A large study of STEM students who speak English as a second language also found that a social-belonging intervention increased anticipated belonging and improved several academic outcomes.
For virtual classrooms, that means useful nudges should not only say “You are late.” They should also communicate “You are not alone,” “Help-seeking is normal,” and “This is the next manageable step.” That kind of message can reduce uncertainty and lower the psychological cost of re-entering the course after a setback.
At the same time, educators need to be careful with peer-comparison or norm-based nudges, because education-nudge research warns that the same nudge can work through desirable mechanisms or through undesirable ones such as stress, cramming, or fear of failure.
Why “Nudges” shouldn’t be taken lightly
Still, nudges should never be treated as a substitute for teaching.
Engagement research form ISBE (linked in the intro of this article) shows that teacher support influences behavioral, emotional, and cognitive engagement, and that students tend to engage more deeply in environments that combine academic challenge with social support and respect.
In other words, the best nudge cannot compensate for confusing instruction, weak feedback, or the absence of caring adult relationships.
This is especially important in K–12 settings because much of the direct research on digital nudges in online courses still comes from higher education rather than younger learners.
A 2024 review of course-specific online nudging described the evidence as limited but promising and noted that most work has focused on higher education.
The broader online-learning review on self-regulation also explicitly states that more K-12 research is needed, and the distance-education learning analytics literature similarly shows that university students dominate current samples.
That means schools should test nudges carefully, measure actual student behavior, and avoid assuming that a tactic that works for college students will automatically work for children or adolescents.
The Ethics of Nudges
The ethical side matters just as much as the practical side.

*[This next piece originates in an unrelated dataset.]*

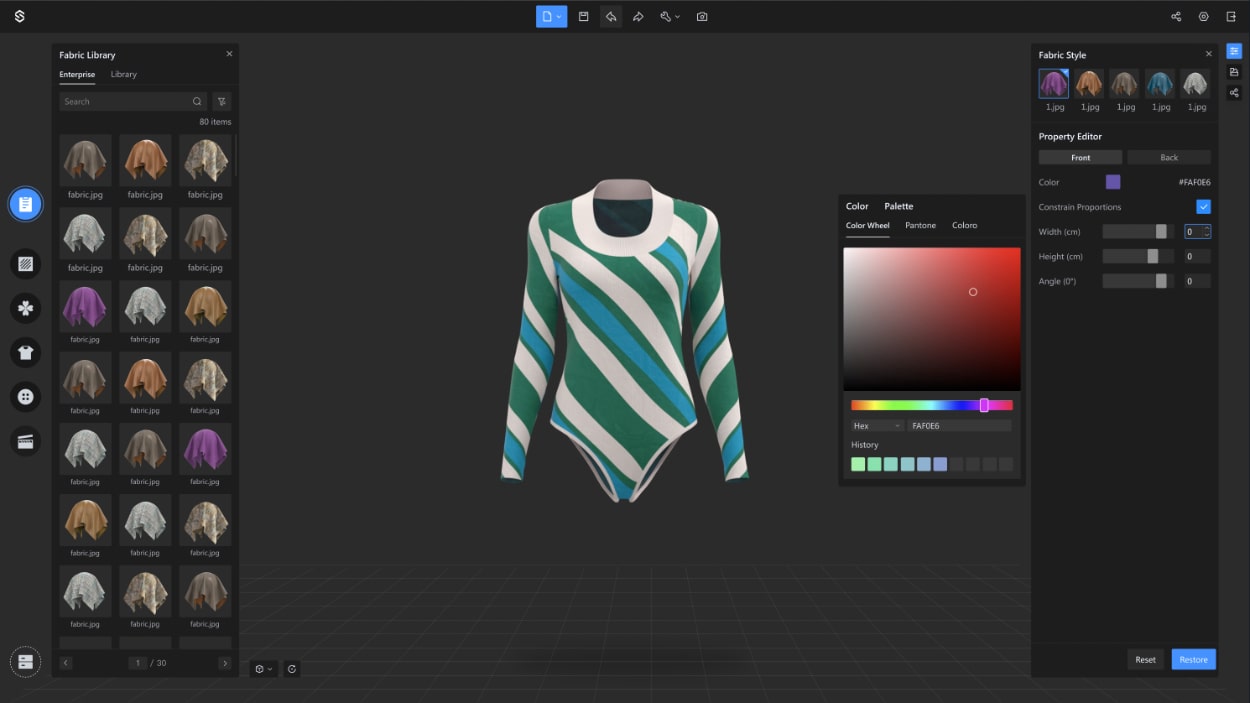Screen dimensions: 1250x703
Task: Open the New File dropdown arrow
Action: 560,16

OECD guidance (Tools and Ethics for Applied Behavioural Insights: The BASIC Toolkit) emphasizes that behavioral interventions should be evidence-driven and should not compromise autonomy.

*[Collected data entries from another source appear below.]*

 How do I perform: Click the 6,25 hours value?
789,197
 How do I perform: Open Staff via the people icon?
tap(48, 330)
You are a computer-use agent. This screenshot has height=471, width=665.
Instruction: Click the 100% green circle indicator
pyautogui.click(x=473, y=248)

It also distinguishes between transparent and non-transparent interventions.
It argues that transparent approaches are generally more ethically acceptable, especially when people can reject them.

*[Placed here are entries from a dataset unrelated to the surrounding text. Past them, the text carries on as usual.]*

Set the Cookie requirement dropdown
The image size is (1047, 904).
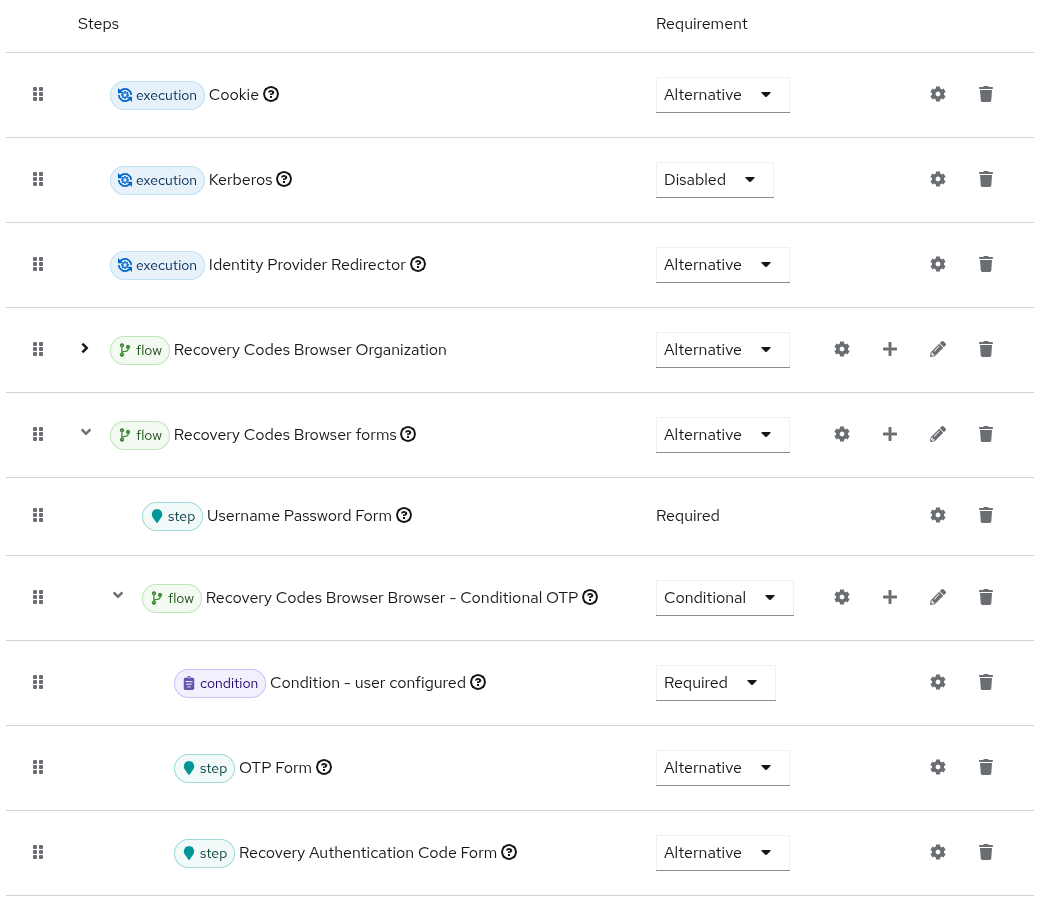pyautogui.click(x=722, y=94)
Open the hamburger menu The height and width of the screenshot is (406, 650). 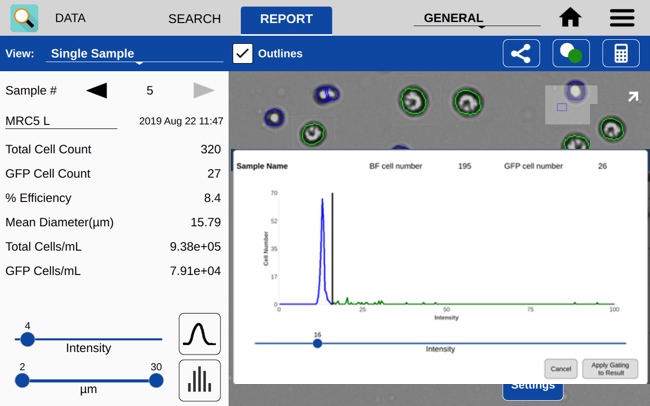pos(621,18)
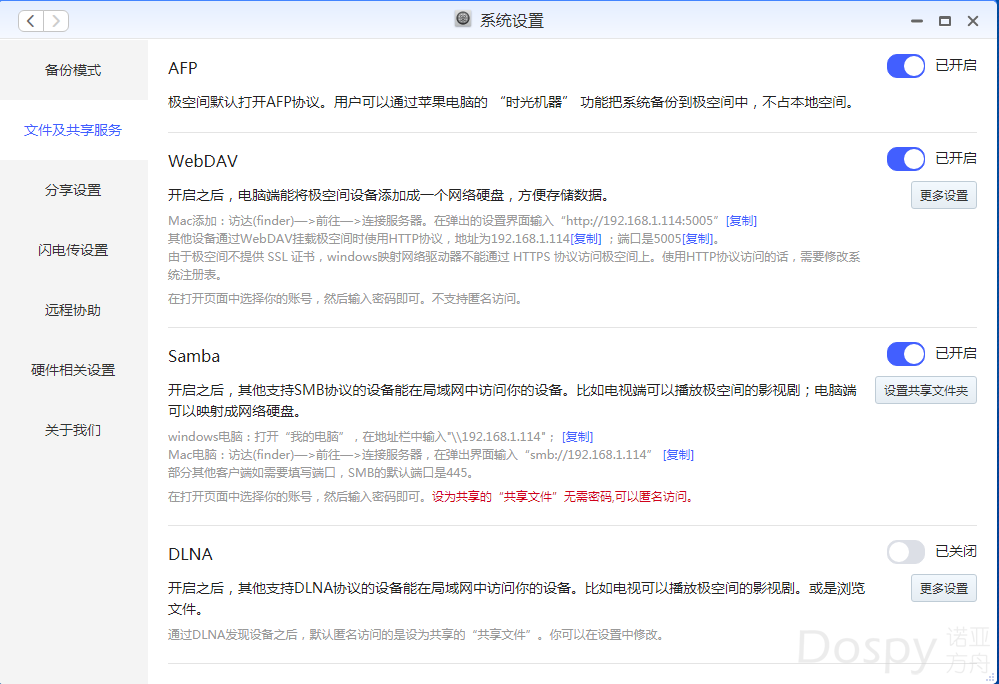Go to 关于我们 page

(73, 430)
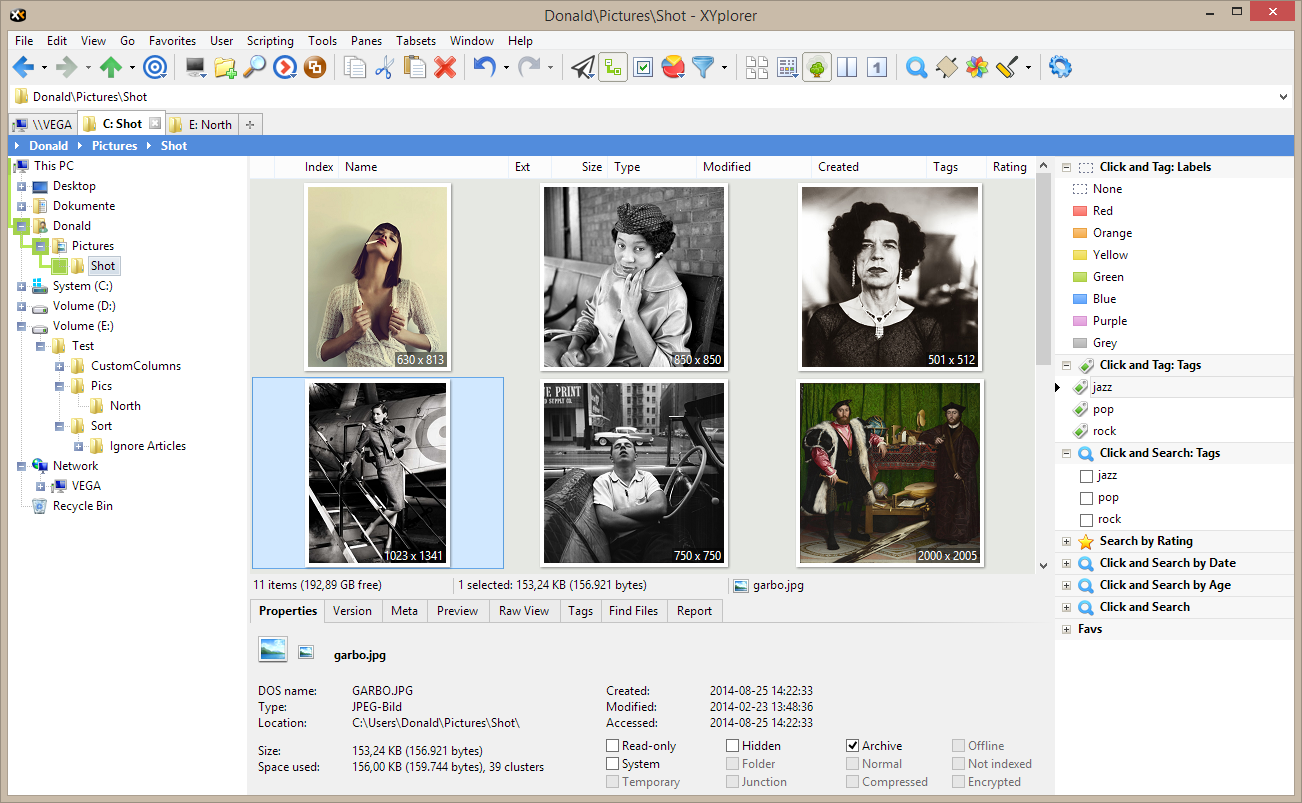Image resolution: width=1302 pixels, height=803 pixels.
Task: Click the Undo arrow icon
Action: pos(485,68)
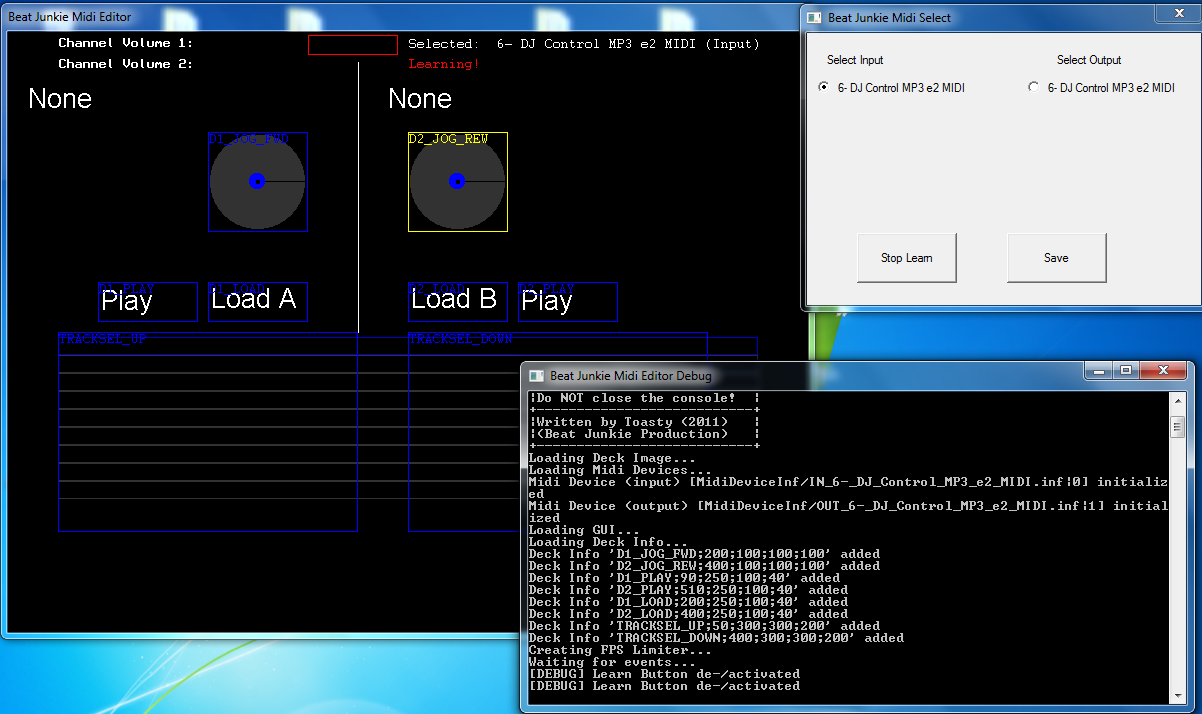Select the input radio for DJ Control MP3 e2
Image resolution: width=1202 pixels, height=714 pixels.
point(824,88)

Unavoidable interventions should still provide routes for objection or complaint.
Education researchers make a similar point.
Because many nudges in education target children, they should not interfere with core educational goals or produce negative spillover effects.
What are the recommendations?
So what does responsible use look like in a K–12 virtual classroom?
For younger, elementary school students, the most defensible nudges are usually routine-based and adult-supported:
- a simple daily checklist;
- a visual next step;
- a short reminder to the parent or learning coach and;
- easy teacher contact.
When it comes to middle school students, the focus should shift toward building self-regulation:
- weekly goal-setting;
- if-then study plans;
- visible progress markers and;
- short prompts connected to concrete upcoming tasks.
For high school students, the best nudges usually support independence rather than replace it:
- editable calendar defaults;
- dashboard feedback;
- self-set deadlines an;
- belonging messages that reduce the reluctance to ask for help.
Conclusion
The real promise of nudge theory in virtual classrooms is not that it can “hack” students into learning. It is that it can make good learning behaviors easier to notice, easier to start, and easier to sustain.
In online K-12 education, self-regulation, structure, family support, and belonging all shape engagement.
The most effective nudges are likely to be the transparent ones that reduce friction, strengthen planning, provide timely reminders, and keep students connected to both their goals and their school community.